Review: How to keep a promise
Photos from a different time still need their space in today’s world. A commitment to archiving allows us to experience the stories behind them.
Wilfred Okiche
In 2002, Ntare Guma Mbaho Mwine, an actor and filmmaker (currently seen in Apple TV+’s Smoke) was passing through the small Ugandan town of Mbirizi when his car sputtered to a stop. While waiting for repairs, he wandered off with his camera and stumbled on a modest studio run by Ssalongo Kibaate Aloysius, a local photographer. This chance encounter would blossom into a friendship, and also a 22-year odyssey to bring Kibaate’s work to wider public attention.
“Kibaate showed me thousands of negatives he had in a burlap sack and I was blown away,” Mwine tells The Continent. “He wasn’t a city guy photographing elites. He was shooting the common man – weddings, birthdays, family events. What was special was how he captured intimacy.”
Kibaate had no ambitions for fame or wealth: his photography was a service to his community, driven by what Mwine calls “the pure artist’s love of his work”. Mwine, who was born in the United States to Ugandan parents, has often wondered what his own life would have been like had he been born in Uganda. “I look at Kibaate and his life could have been mine,” he says.
Kibaate passed away in 2006 at the age of 67, leaving Mwine tortured by a promise to make his work more accessible. “I don’t know if you’ve ever made a promise to someone who died – it sort of haunted me,” he says. “I have his negatives, and promised to make a book. But could not afford to digitise all his work as I was self-financing.”
Mwine’s debut feature documentary Memories of Love Returned chronicles his efforts to keep that promise. The film premiered at the Silicon Valley African Film Festival, showed at Fespaco, and won an award at the Zanzibar International Film Festival. The documentary is structured in a way that melds Kibaate’s story with Mwine’s personal reflections. In the process, it offers clear-eyed commentary on history, legacy, and patriarchy.
The film’s title is taken from the roadside exhibition of about 5,000 of Kibaate’s photographs, which Mwine mounted in Mbirizi in 2021 during the Covid pandemic. Mwine put his first paycheck from the Showtime hit series The Chi towards preserving Kibaate’s archive and funded the exhibition with a donation from director Steven Soderbergh, with whom he had worked on 2014’s The Knick. His small team collected the stories of attendees as they identified their friends and relatives among the photos.

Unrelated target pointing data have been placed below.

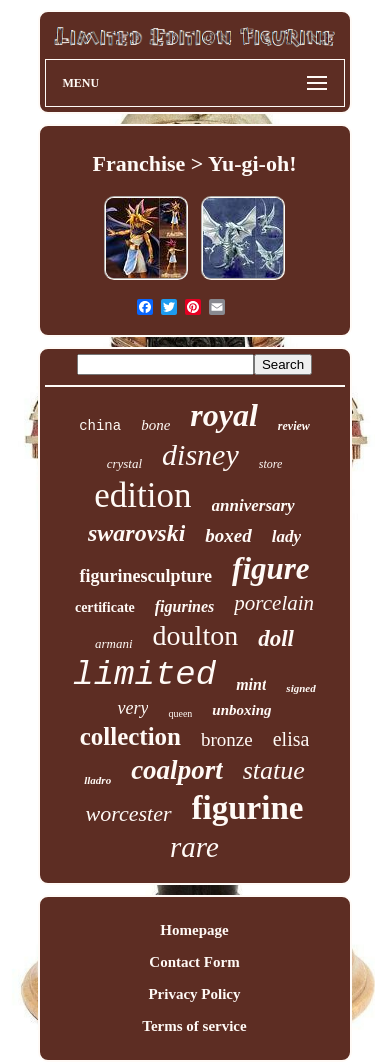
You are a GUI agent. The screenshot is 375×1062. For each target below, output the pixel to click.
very (132, 708)
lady (286, 536)
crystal (124, 463)
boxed (228, 535)
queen (180, 713)
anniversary (253, 505)
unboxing (241, 710)
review (294, 426)
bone (155, 425)
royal (224, 415)
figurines (185, 606)
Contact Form (194, 962)
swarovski (136, 533)
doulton (196, 635)
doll (276, 638)
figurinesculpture (145, 576)
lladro (97, 780)
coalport (177, 770)
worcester (129, 813)
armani (114, 643)
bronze (227, 739)
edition (142, 495)
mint (251, 684)
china (100, 426)
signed (300, 688)
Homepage (194, 930)
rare (194, 847)
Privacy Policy (194, 994)
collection (130, 736)
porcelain (274, 603)
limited (144, 675)
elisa (291, 739)
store (271, 464)
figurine (248, 808)
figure (271, 568)
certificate (105, 607)
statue (274, 770)
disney (200, 454)
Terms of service (194, 1026)
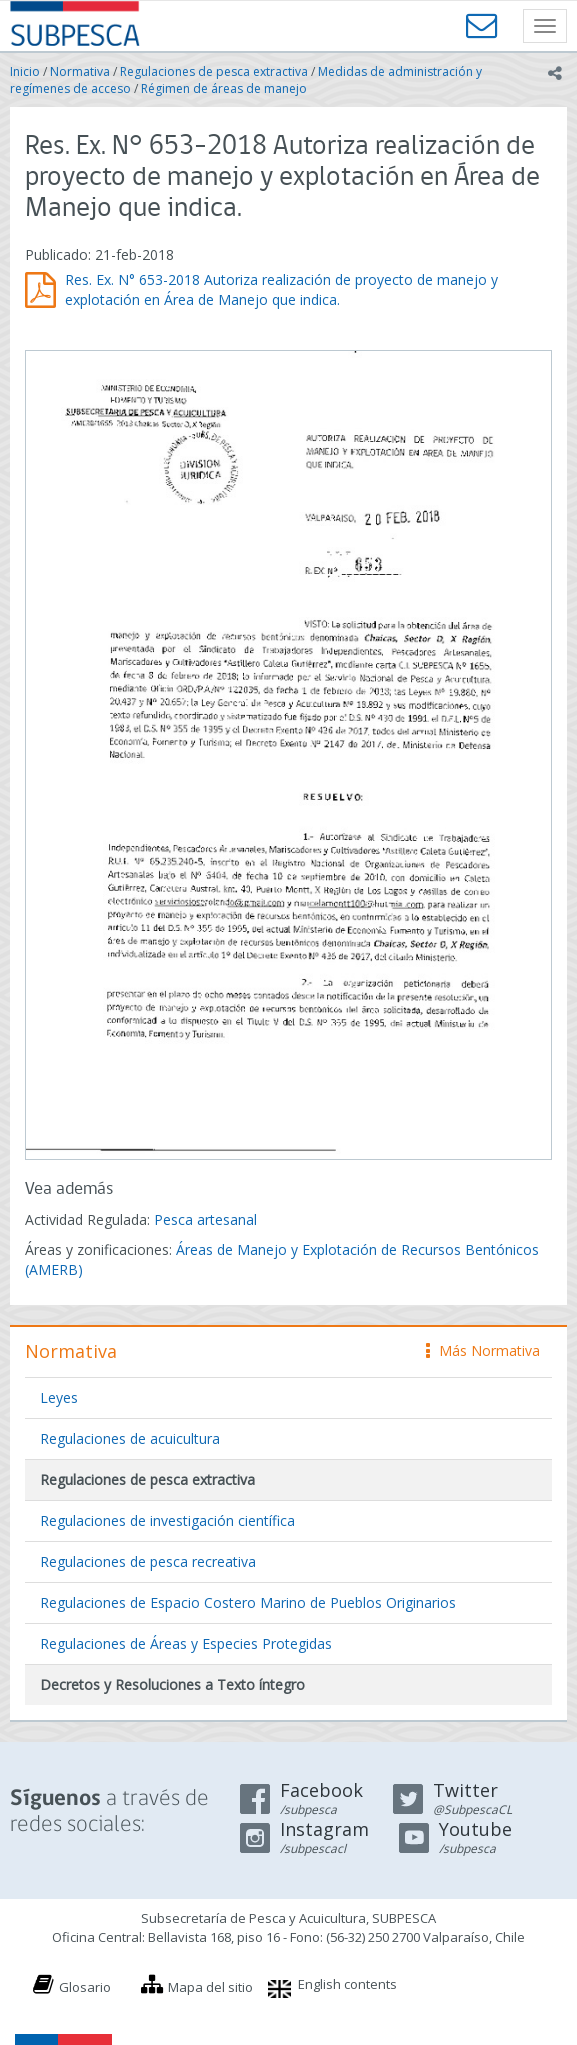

Kibaate’s photography is striking in its tenderness. “We celebrate Malick Sidibé, as we should,” Ntare says of the renowned Malian photographer, “but he often photographed elites. Kibaate’s work was working-class people. His photos didn’t feel staged. He captured love and affection so simple, but that spoke volumes.”
These images also reveal Uganda’s shift to more conservative values. Men holding hands, common in earlier decades, now evokes speculation. “We don’t know their stories, whether [they were] gay or straight, but that is besides the point. People don’t hold hands like that anymore because they do not want to be stigmatised,” Mwine says. “Kibaate’s work shows us a time that was more open.”
Other photos complicate gender and morality narratives. One woman, frequently pictured with different men, is revealed to have been a sex worker. “She owned a bar. She was enterprising and people looked at her like a hero,” says Mwine, cautioning against easy judgment. “Our biases shape how we interpret these images.”
Mwine also wants the film to open discussions about archiving, particularly in the digital age. He has come to fear the loss of digital memory even more than the decay of analogue negatives. “Modern photographers shoot digital, print for clients, then delete their cards as they don’t have the storage facility to keep all of the work they shoot. That’s scary.”
He is still working on the second part of his promise to Kibaate: publishing a book of selected photographs. He hopes that as his labour of love continues to travel and reach new audiences, the project’s revenues can help to support the large family Kibaate left behind.